I'm currently trying to write a program that will calculate Mutual Information given text files of nucleotide distributions.
Below is the MI program, as seen I am currently stuck after finding marginal distribution, then dividing the values by the number of bins (8) in my Sort-Seq experiment:
import pandas as pd
import numpy as np
import sys
filename = sys.argv[1]
pd.set_option('display.max_columns', None)
pd.set_option('display.max_rows', None)
pd.set_option('display.width', None)
pd.set_option('display.max_colwidth', None)
df = pd.read_csv(filename, header=0, sep= ',', skipinitialspace=True)
headers = ['A', 'T', 'G', 'C']
df.columns = headers
df.head(499)
df['max'] = df[['A', 'T', 'G', 'C']].max(axis=1)
df['sum'] = df[['A', 'T', 'G', 'C']].sum(axis=1)
df.loc[:,"A":"C"] = df.loc[:,"A":"C"].div(df["sum"], axis=0)
df['mutation_rate'] = (1-df['max']/df['sum'])
df['max2'] = df[['A', 'T', 'G', 'C']].max(axis=1)
df['sum2'] = df[['A', 'T', 'G', 'C']].sum(axis=1)
df['marginal_distribution']=(1-df['max2']/df['sum2'])
df.head()
#df.head()
#df['A/8'] = df['A'].div(8)
#df['T/8'] = df['T'].div(8)
#df['G/8'] = df['G'].div(8)
#df['C/8'] = df['G '].div(8)
#df.head() --> **8 bins of sequences**
sys.stdout = open("stats_" + filename, "w")
print(df)
sys.stdout.close()
With the output
A T G C
0 0.000671 0.000471 0.00028 0.998578
1 0.000591 0.000319 0.000048 0.999042
2 0.999169 0.000351 0.000192 0.000288
3 0.000024 0.000351 0.000032 0.999593
4 0.999297 0.000184 0.000224 0.000296
5 0.00004 0.000184 0.000032 0.999744
6 0.999497 0.000064 0.000144 0.000295
7 0.999329 0.000256 0.000112 0.000303
8 0.000072 0.0002 0.000064 0.999665
max sum mutation_rate
125032 125210 0.001422
125082 125202 0.000958
125107 125211 0.000831
125161 125212 0.000407
125122 125210 0.000703
125180 125212 0.000256
125149 125212 0.000503
125124 125208 0.000671
125170 125212 0.000335
max2 sum2
0.998578 1
0.999042 1
0.999169 1
0.999593 1
0.999297 1
0.999744 1
0.999497 1
0.999329 1
0.999665 1
marginal_distribution
0.001422
0.000958
0.000831
0.000407
0.000703
0.000256
0.000503
0.000671
0.000335
A/numberOfBins T/numberOfBins G/numberOfBins C/numberOfBins
0.000084 0.000059 0.000035 0.124822
0.000074 0.00004 0.000006 0.12488
0.124896 0.000044 0.000024 0.000036
0.000003 0.000044 0.000004 0.124949
0.124912 0.000023 0.000028 0.000037
0.000005 0.000023 0.000004 0.124968
0.124937 0.000008 0.000018 0.000037
0.124916 0.000032 0.000014 0.000038
0.000009 0.000025 0.000008 0.124958
As of right now, each bin is printed to its own output file as seen above.

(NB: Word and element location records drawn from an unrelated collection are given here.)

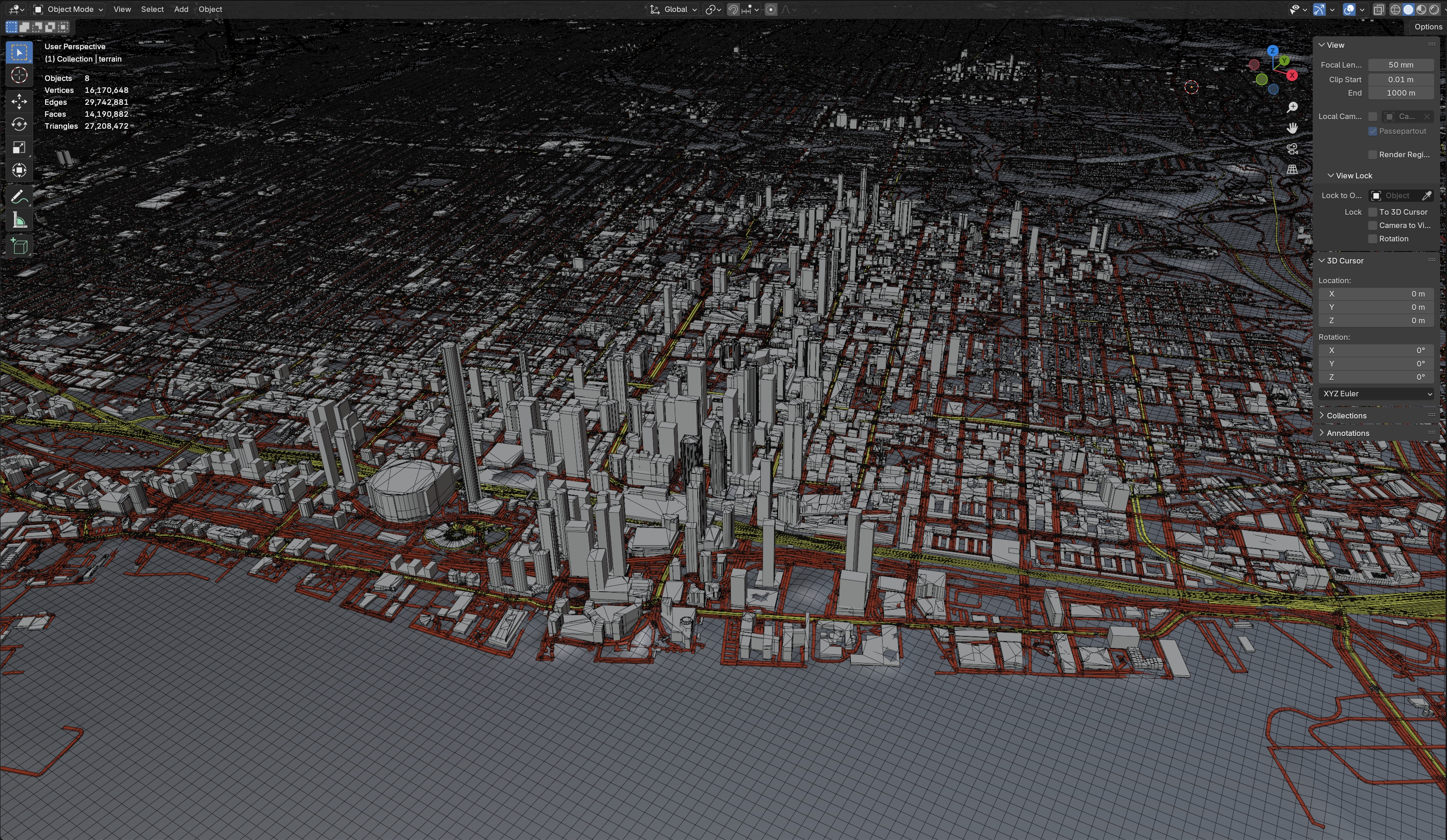Image resolution: width=1447 pixels, height=840 pixels.
Task: Enable Lock To 3D Cursor checkbox
Action: tap(1372, 212)
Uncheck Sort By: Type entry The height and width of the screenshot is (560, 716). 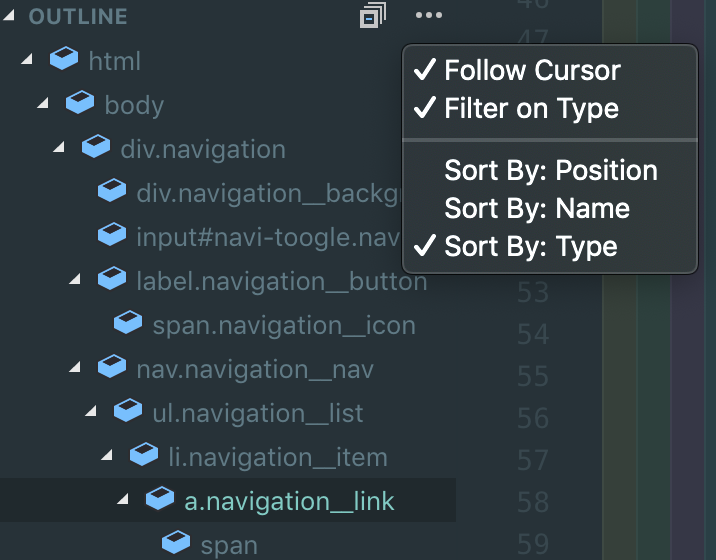530,247
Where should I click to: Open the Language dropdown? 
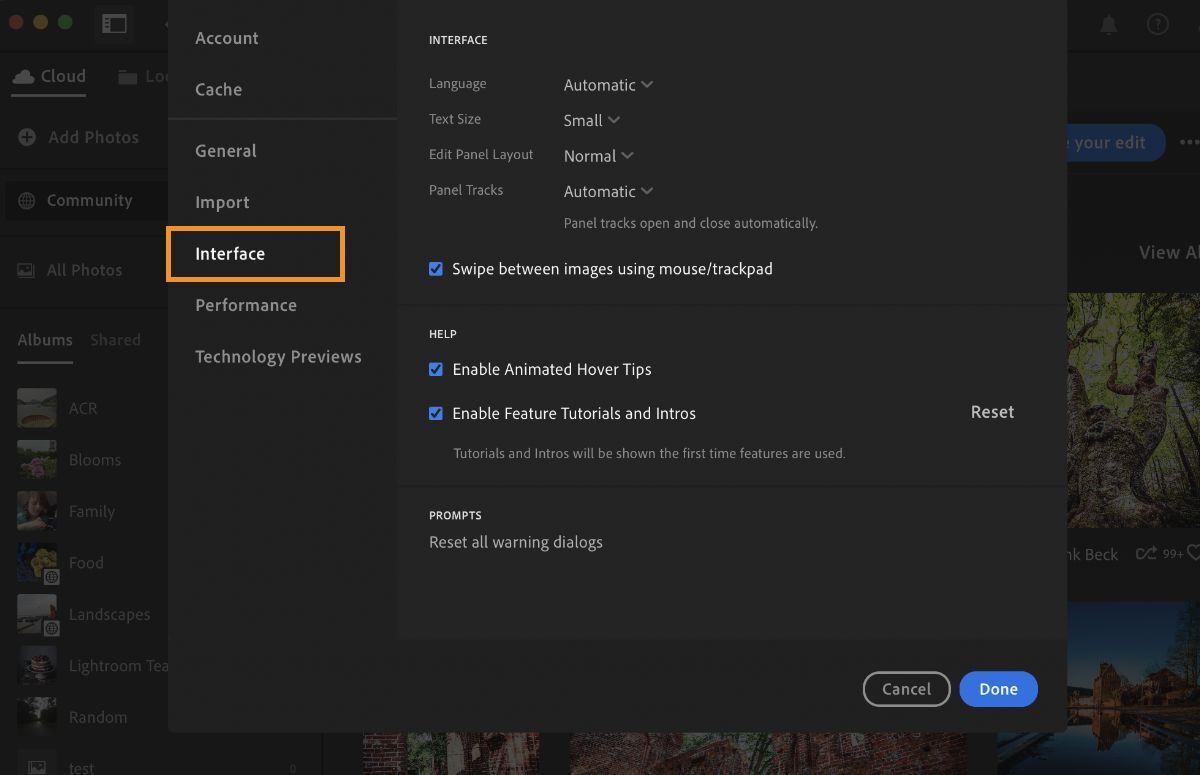pyautogui.click(x=608, y=85)
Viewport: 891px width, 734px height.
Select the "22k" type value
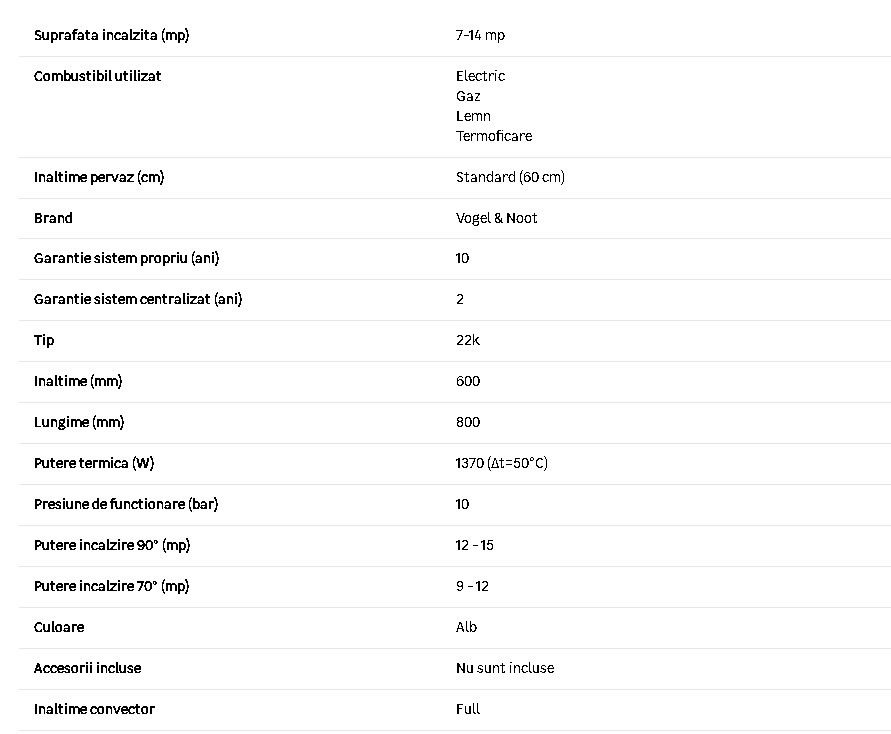point(468,340)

I will need to get specific values from each nucleotide at each specified position across the 8 bins I am using to properly carry out the calculation.
For instance, in the example output file above, 0.000084 is represented at position 1 for A.
When completing this in Excel I use the following formula. Where H294 = 0.000084. The other values in row 294 are the other bins at this exact location.
=H294*LOG(H294/(0.125*SUM(H294,N294,T294,Z294,AF294,AL294,AR294,AX294)),2)
How should I set up the input file? Can this be done in df / called with one line? What line of code do I need here?